▶ Exercise brief
Go to the line holding "Task: Open sensor settings gear icon" in the data below and repeat it exactly, then each line after it up to and including the one holding "Image resolution: width=1372". Omit pictures.

- - -

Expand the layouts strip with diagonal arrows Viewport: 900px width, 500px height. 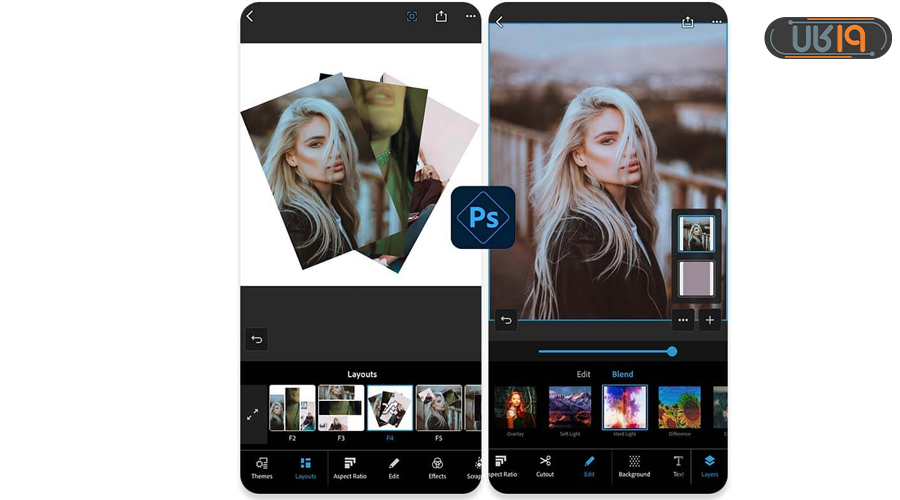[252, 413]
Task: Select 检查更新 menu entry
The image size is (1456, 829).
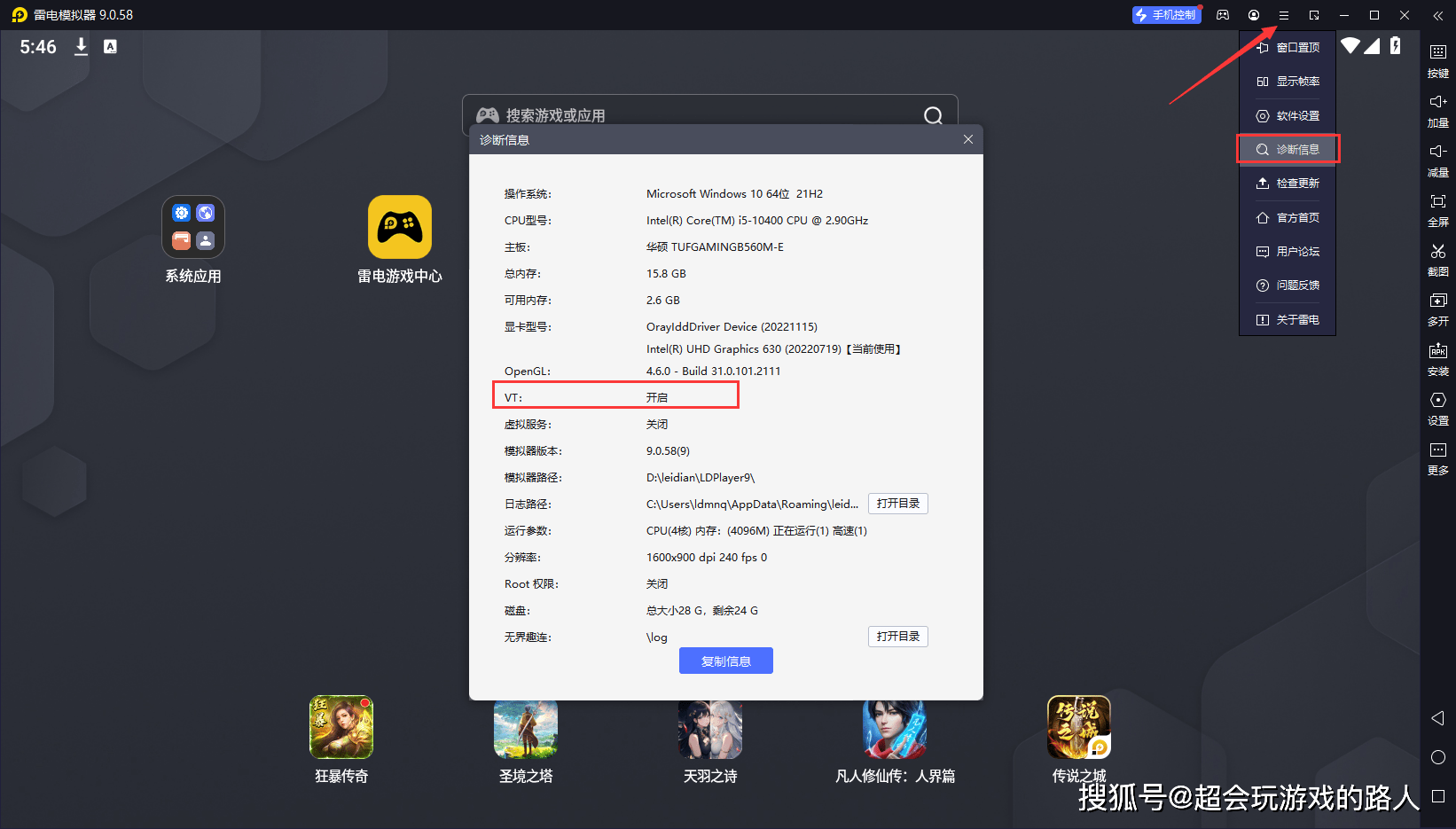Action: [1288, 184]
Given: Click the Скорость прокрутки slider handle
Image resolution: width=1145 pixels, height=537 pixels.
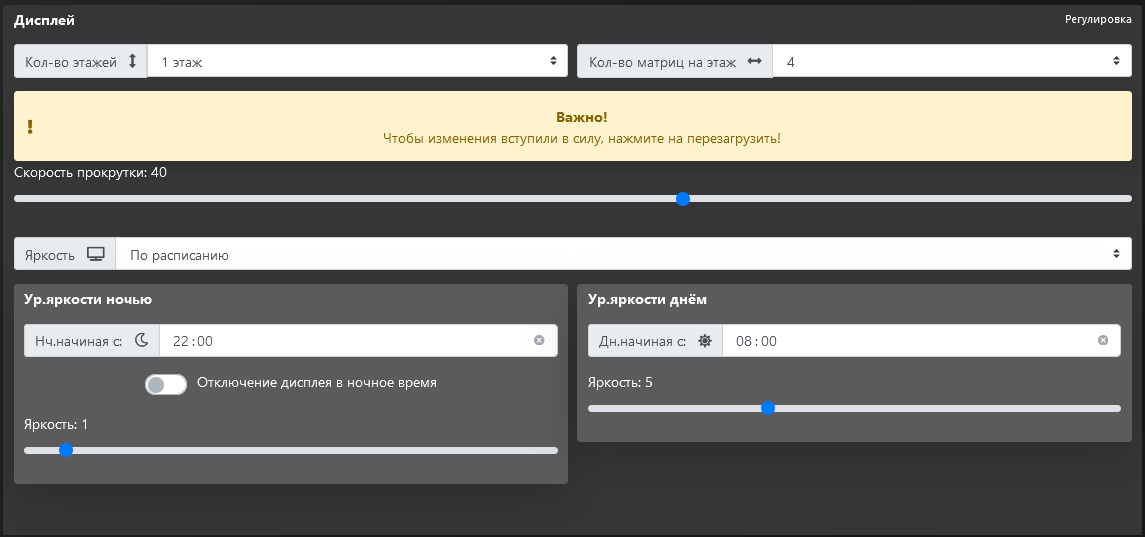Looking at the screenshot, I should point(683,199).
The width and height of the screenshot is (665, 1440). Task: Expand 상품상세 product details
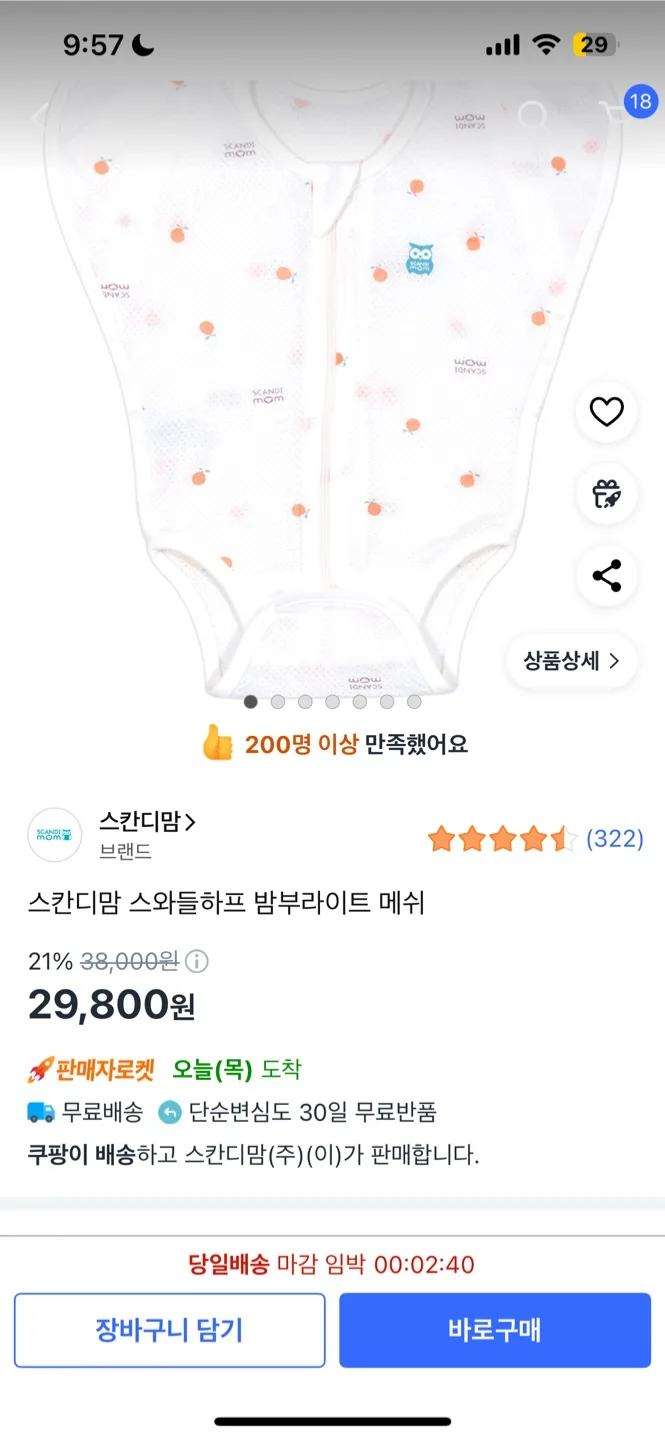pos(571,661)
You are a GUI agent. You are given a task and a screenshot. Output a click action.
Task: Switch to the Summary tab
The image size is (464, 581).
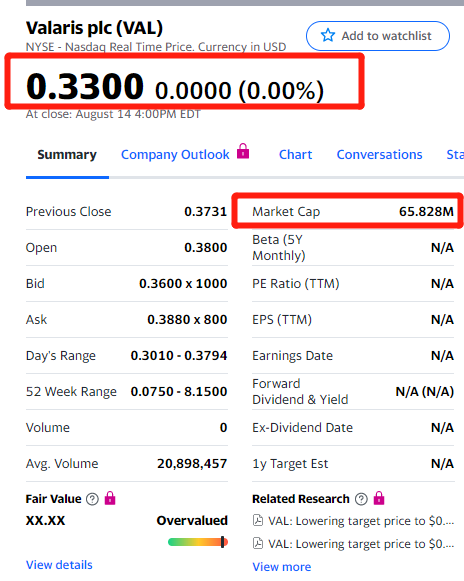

- - -

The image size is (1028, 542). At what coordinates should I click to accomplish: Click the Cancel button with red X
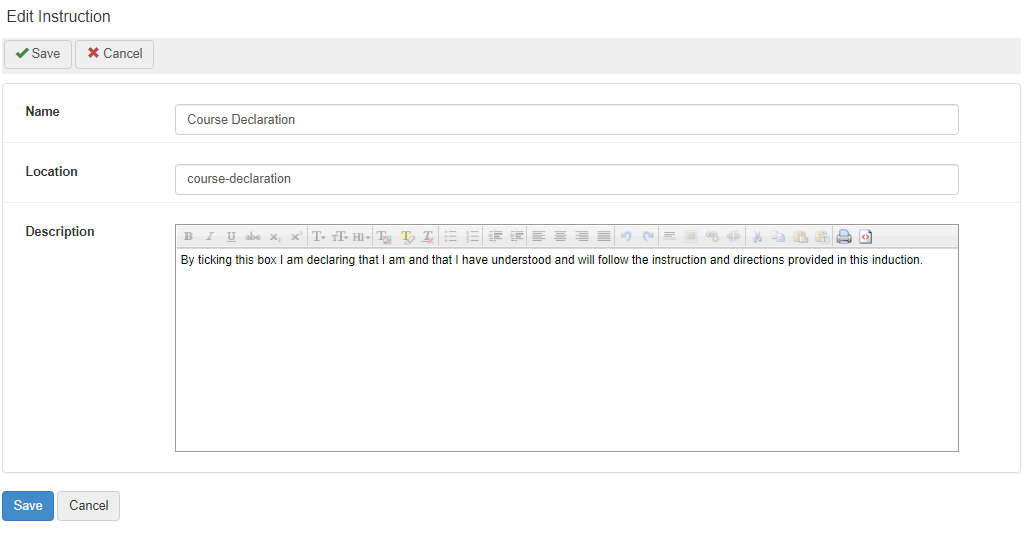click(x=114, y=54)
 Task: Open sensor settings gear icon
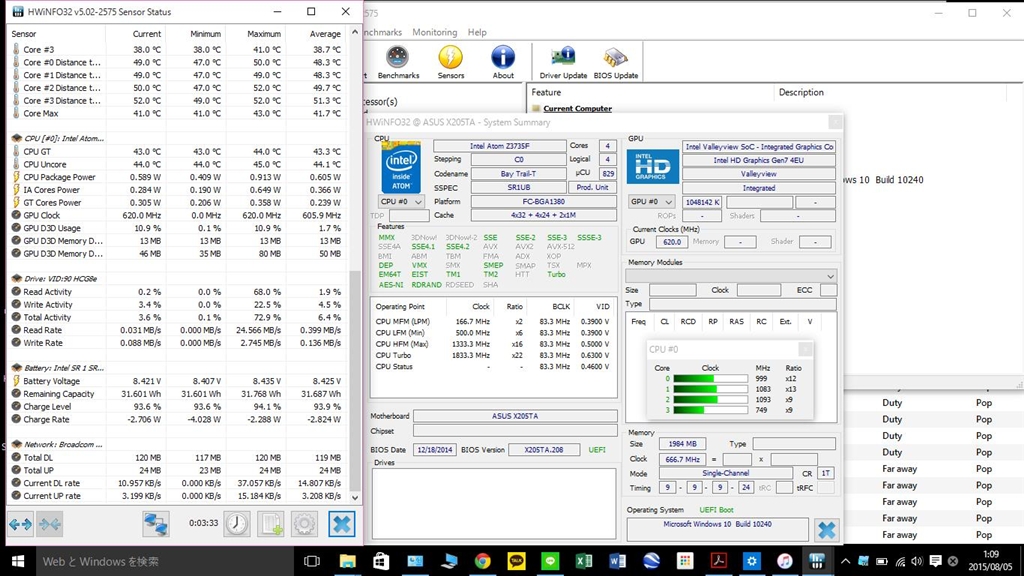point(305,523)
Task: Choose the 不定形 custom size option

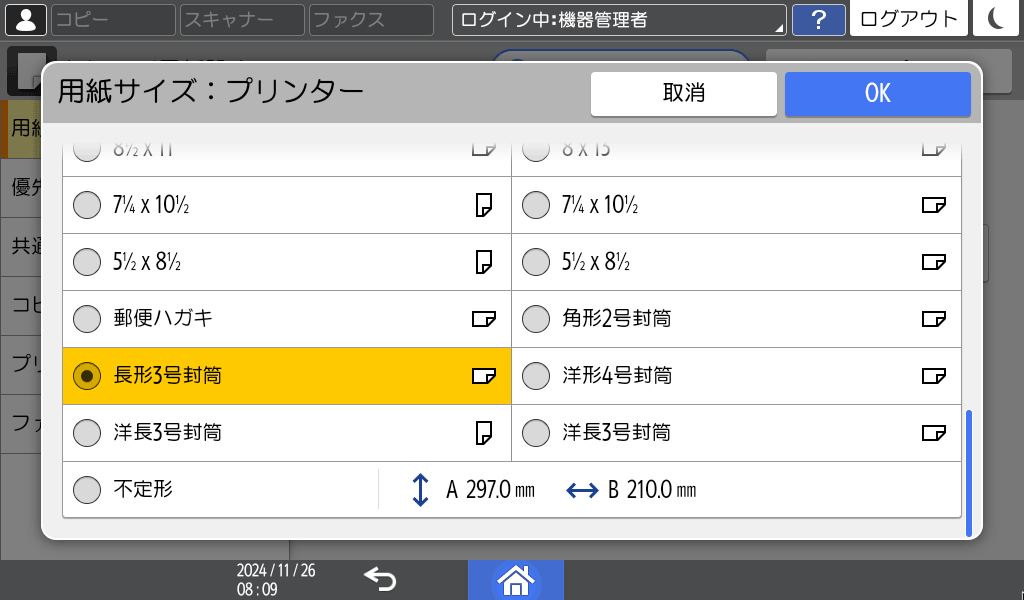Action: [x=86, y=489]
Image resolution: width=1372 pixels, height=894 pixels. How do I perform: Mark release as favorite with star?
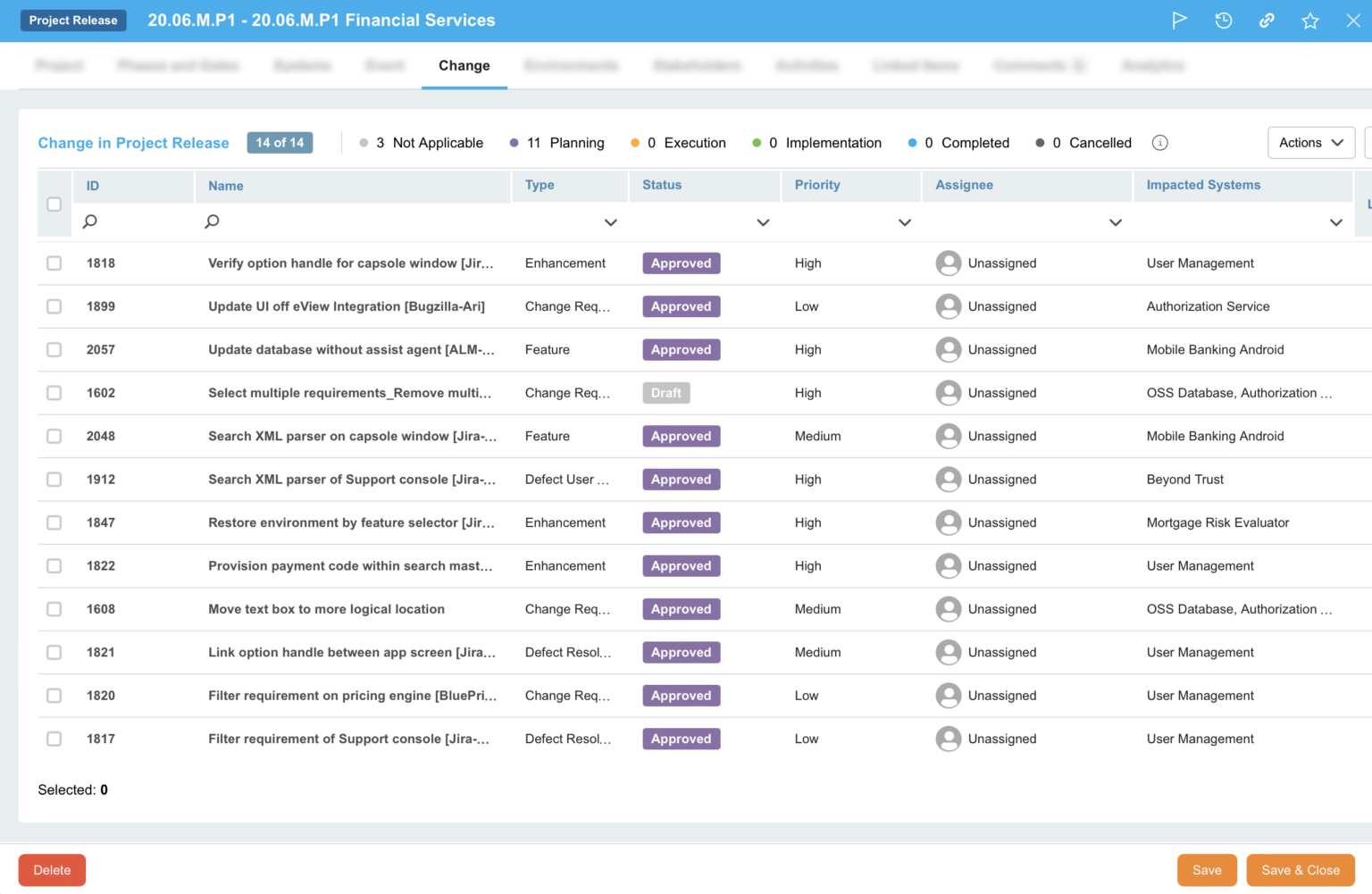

- - -

▶ Solved exercise
 Task: Open sensor settings gear icon
point(305,523)
Task: Choose the 不定形 custom size option

Action: [x=86, y=489]
Image resolution: width=1372 pixels, height=894 pixels. How do I perform: Mark release as favorite with star?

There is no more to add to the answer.